Il y a 60 ans, l’aventure du révolutionnaire projet d’avion C-450 « Coléoptère » prenait fin

De nos jours, l’innovation est le maître-mot du ministère des Armées. Et innover suppose de prendre un risque : celui d’échouer. Dans les années 1950, les projets reposant sur des concepts innovants pour l’époque foisonnèrent, notamment en aéronautique. Un âge d’or pour les ingénieurs et les pilotes d’essais [dont certains acquirent une notoriété certaine, comme le colonel « Kostia » Rozanoff, Roger Carpentier, Jacqueline Auriol, etc].

Et quelques prototypes donnèrent des idées aux auteurs de fiction. Tel fut le cas du C-450 « Coléoptère », qui inspira un album de Tanguy et Laverdure [Danger dans le Ciel] et que l’on retrouva dans un roman de la série Bob Morane [« OASIS K NE REPOND PLUS Type 1 1958« ].

Il faut dire que le C-450 « Coléoptère » était probablement l’avion le plus original [et révolutionnaire] parmi tous ceux qui furent imaginés durant cette période, même s’il n’était pas seul appareil de type ADAV [aéronef à décollage et atterrissage verticaux] envisagé durant cette période, étant donné que les états-majors voulaient se prémunir contre la destruction des pistes d’aviation en cas d’attaque soviétique. Ainsi, Morane-Saulnier travaillait sur un tel concept avec le MS 1001 Statodyne, sous la houlette de Georges Caillette, tandis la société Nord Centre planchait sur le NC 2480.

Mais le C-450 « Coléoptère » fut le plus abouti car il arriva au stade de prototype. Son développé, assuré la SNECMA au début des années 1950, reposait sur les travaux d’un ingénieur autrichien, Helmut von Zborowski, qui, après avoir dirigé le centre de BMW pour les armes secrètes du IIIe Reich durant la guerre, fut escamoté au nez et à la barbe des Américains par les services secrets français.

***

## SÉRIE DE TÂCHES
1) Pour chaque affirmation, indiquez si elle concorde avec l'article sur le C-450 « Coléoptère » en répondant par oui ou non, puis citez les mots du texte qui tranchent : (a) le C-450 « Coléoptère » a atteint le stade de prototype ; (b) le MS 1001 Statodyne était développé par la société Nord Centre ; (c) Helmut von Zborowski était un ingénieur allemand.
2) Recopiez à l'identique le passage de l'article sur le C-450 « Coléoptère » qui va de « Il faut dire » jusqu'à « le NC 2480. ».

## ENTRÉES FOURNIES
***

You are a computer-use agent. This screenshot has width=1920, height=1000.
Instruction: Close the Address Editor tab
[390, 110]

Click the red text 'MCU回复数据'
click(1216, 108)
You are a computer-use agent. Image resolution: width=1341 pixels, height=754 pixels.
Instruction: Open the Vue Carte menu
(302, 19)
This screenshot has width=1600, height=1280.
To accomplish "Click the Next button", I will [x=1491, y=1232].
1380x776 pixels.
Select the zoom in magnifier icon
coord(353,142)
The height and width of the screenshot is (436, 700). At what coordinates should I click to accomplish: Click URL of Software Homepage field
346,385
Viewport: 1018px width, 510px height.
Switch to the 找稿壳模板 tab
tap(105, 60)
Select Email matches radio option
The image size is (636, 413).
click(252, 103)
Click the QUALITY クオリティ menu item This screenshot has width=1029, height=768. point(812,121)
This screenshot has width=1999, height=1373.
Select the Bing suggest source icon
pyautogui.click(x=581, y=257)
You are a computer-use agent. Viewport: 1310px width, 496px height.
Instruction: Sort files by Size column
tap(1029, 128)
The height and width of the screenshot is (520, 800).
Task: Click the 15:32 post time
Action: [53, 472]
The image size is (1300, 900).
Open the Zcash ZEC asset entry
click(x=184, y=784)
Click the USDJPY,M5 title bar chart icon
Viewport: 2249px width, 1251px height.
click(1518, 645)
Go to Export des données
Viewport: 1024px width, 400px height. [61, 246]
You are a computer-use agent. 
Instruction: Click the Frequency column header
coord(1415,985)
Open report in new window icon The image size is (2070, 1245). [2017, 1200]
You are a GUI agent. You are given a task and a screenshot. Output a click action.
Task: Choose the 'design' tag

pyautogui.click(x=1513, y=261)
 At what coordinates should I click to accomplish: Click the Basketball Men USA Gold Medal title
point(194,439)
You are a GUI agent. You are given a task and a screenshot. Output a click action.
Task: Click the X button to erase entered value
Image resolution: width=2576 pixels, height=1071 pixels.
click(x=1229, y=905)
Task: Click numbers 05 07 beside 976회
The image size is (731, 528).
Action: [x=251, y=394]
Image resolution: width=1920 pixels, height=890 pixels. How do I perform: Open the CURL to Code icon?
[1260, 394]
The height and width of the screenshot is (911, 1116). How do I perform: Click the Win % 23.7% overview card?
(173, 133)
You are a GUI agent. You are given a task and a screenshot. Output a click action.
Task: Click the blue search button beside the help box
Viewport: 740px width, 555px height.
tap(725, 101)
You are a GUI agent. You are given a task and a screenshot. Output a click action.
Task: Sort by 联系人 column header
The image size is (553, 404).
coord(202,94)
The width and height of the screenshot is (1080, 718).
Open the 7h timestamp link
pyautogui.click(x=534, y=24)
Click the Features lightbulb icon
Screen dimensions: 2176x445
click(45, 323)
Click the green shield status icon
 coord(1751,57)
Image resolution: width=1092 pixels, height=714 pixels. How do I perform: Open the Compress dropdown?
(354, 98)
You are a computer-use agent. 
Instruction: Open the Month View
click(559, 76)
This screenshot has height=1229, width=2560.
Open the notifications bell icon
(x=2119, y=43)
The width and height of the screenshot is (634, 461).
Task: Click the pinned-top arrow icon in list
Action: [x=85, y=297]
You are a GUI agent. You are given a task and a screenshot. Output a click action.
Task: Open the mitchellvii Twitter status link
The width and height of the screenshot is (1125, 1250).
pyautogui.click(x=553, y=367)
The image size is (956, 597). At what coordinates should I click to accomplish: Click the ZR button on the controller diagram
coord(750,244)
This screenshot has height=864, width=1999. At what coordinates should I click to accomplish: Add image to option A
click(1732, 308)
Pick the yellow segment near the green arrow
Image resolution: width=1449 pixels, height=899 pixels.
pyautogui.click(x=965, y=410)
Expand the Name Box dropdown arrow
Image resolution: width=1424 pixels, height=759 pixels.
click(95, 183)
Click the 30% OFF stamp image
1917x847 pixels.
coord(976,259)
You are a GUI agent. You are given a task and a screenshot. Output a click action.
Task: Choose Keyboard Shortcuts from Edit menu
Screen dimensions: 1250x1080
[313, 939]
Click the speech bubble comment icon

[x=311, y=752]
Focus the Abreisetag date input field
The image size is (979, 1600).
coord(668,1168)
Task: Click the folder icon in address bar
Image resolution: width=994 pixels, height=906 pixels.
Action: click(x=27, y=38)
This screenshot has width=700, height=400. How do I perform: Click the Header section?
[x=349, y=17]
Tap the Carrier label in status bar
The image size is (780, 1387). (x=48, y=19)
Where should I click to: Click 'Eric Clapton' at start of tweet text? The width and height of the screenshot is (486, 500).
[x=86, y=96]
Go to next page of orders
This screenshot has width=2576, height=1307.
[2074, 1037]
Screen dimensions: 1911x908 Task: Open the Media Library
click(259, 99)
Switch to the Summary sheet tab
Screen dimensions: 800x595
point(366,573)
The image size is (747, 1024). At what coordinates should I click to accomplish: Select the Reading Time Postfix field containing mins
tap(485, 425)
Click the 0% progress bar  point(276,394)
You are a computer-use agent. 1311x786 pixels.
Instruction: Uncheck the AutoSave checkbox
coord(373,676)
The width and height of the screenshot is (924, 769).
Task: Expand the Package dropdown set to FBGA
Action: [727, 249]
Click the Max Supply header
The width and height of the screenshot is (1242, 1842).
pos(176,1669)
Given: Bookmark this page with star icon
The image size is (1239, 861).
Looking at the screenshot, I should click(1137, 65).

***

## LISTE DES RÉPONSES
1)
(a) Oui : « il arriva au stade de prototype »
(b) Non : « Morane-Saulnier travaillait sur un tel concept avec le MS 1001 Statodyne »
(c) Non : « un ingénieur autrichien, Helmut von Zborowski »

2)
Il faut dire que le C-450 « Coléoptère » était probablement l’avion le plus original [et révolutionnaire] parmi tous ceux qui furent imaginés durant cette période, même s’il n’était pas seul appareil de type ADAV [aéronef à décollage et atterrissage verticaux] envisagé durant cette période, étant donné que les états-majors voulaient se prémunir contre la destruction des pistes d’aviation en cas d’attaque soviétique. Ainsi, Morane-Saulnier travaillait sur un tel concept avec le MS 1001 Statodyne, sous la houlette de Georges Caillette, tandis la société Nord Centre planchait sur le NC 2480.